── Extract
9:53 pm Jun 29 - by Brian Kung
Last year, Google made quite a brouhaha in the telecommunications business on two counts: the auctioning of the 700MHz wireless spectrum, and the freeing of unlicensed TV airwaves for public use. For a brief synopsis of both situations, Google guaranteed a minimum bid of $4.6 billion to the Federal Communications Commission's (FCC) auction of the 700MHz wireless spectrum, the wireless frequencies that will be unused once TV broadcasters are forced to migrate to digital signals, if and only if the FCC could guarantee that the spectrum could be leased wholesale and that devices employing it were open to use by any service provider. After bidding ended, Google promptly sued Verizon, the winner of a certain block of the spectrum, for legally side-stepping the requirement for devices to be open.
Really, Google, what did you expect from an entire industry whose modus operandi is to lock their customers in, by phone, service term, or provider? Why else would AT&T be the only service provider you can get an iPhone with?
The latter situation, meanwhile, involved the so-called “white-space” spectrum, or the frequencies “between” TV channels. From Google's website, FreeTheAirwaves.com:
Remember that fuzzy static between channels on the old TVs? Today more than three-quarters of those radio airwaves, or "white space" spectrum, are completely unused. This vast public resource could offer a revolution in wireless services of all kinds, including universal wireless Internet.
In this case, Google launched a successful campaign to petition for the freedom of whitespace frequencies to unlicensed public use, gathering a grand total of over 20,000 signatures to its cause. On November 4th, 2008, the FCC voted 5-0 to free the whitespace frequencies. Noble and selfless Google at the forefront of public service, once again.
────
# Set exercise 1
What minimum bid did Google guarantee in the FCC's auction of the 700MHz wireless spectrum, according to the article?
# Set exercise 2
Reproduce the stretch of the article from "Really, Google, what" through "universal wireless Internet.", substituting "smartphone" for "iPhone".
The material that comes next is separate from the article.
── Information provided
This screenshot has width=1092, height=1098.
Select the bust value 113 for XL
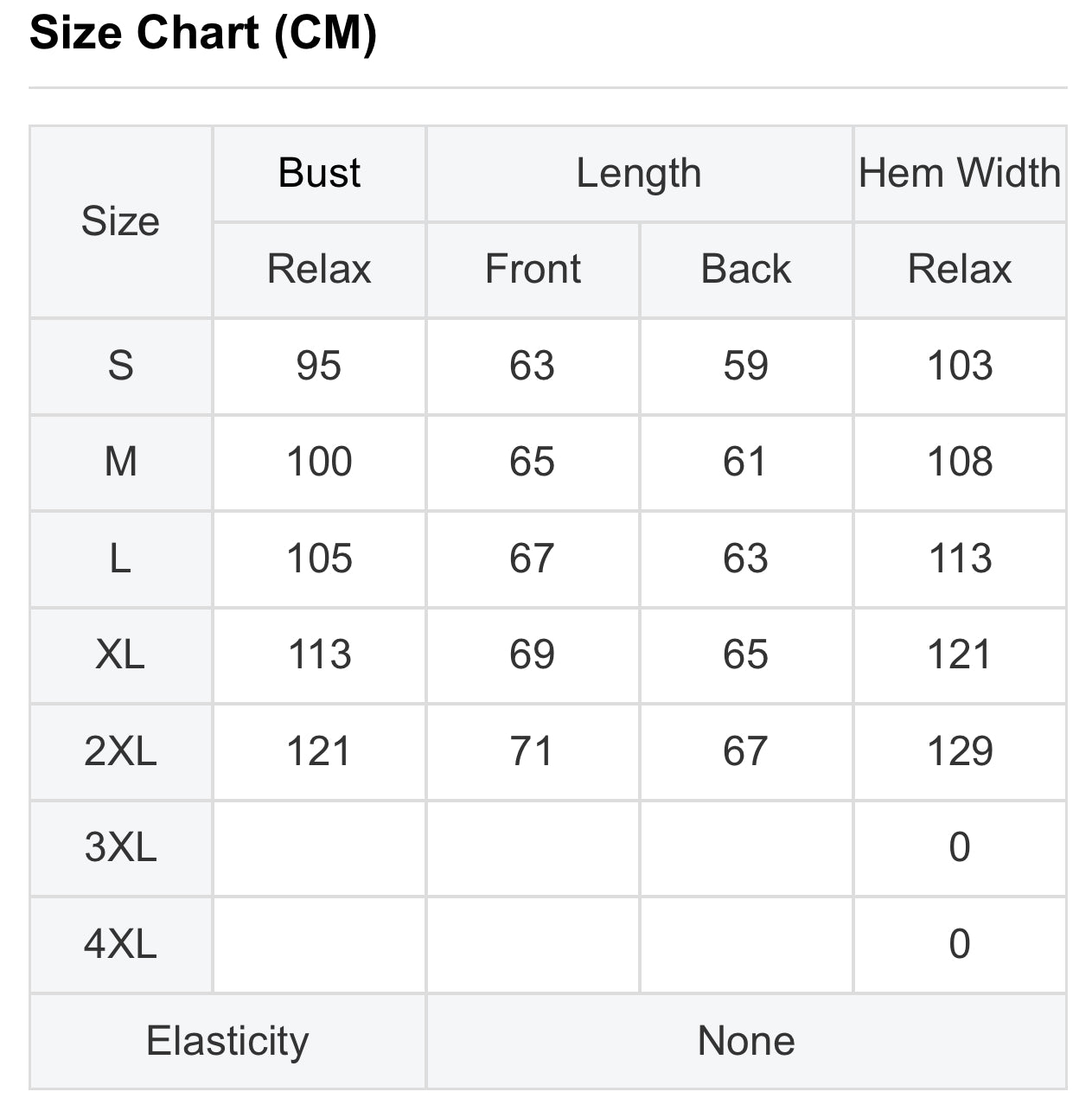[x=319, y=655]
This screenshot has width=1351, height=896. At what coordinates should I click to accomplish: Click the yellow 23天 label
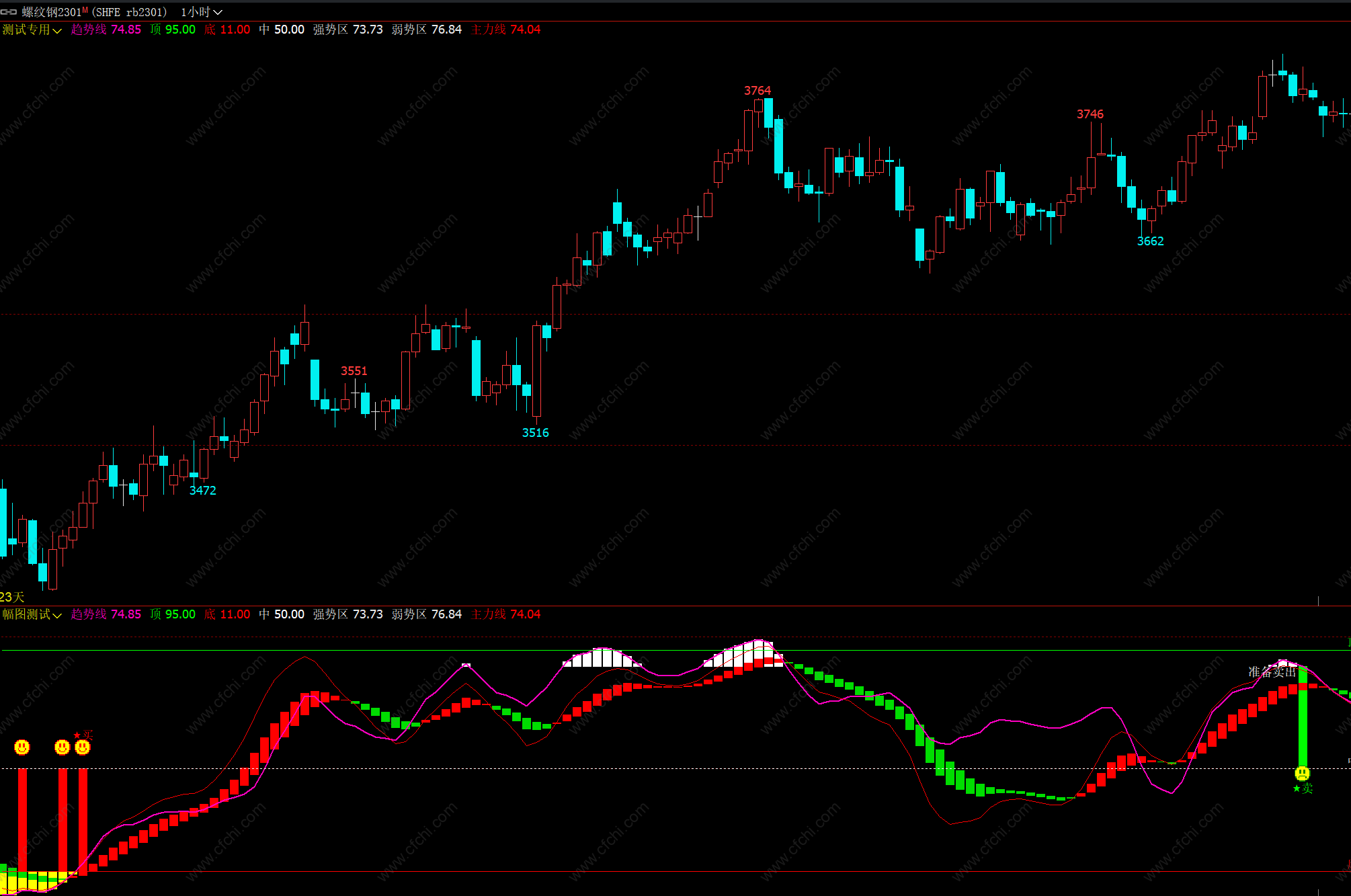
────
# Written answer 1
$4.6 billion

# Written answer 2
Really, Google, what did you expect from an entire industry whose modus operandi is to lock their customers in, by phone, service term, or provider? Why else would AT&T be the only service provider you can get an smartphone with?
The latter situation, meanwhile, involved the so-called “white-space” spectrum, or the frequencies “between” TV channels. From Google's website, FreeTheAirwaves.com:
Remember that fuzzy static between channels on the old TVs? Today more than three-quarters of those radio airwaves, or "white space" spectrum, are completely unused. This vast public resource could offer a revolution in wireless services of all kinds, including universal wireless Internet.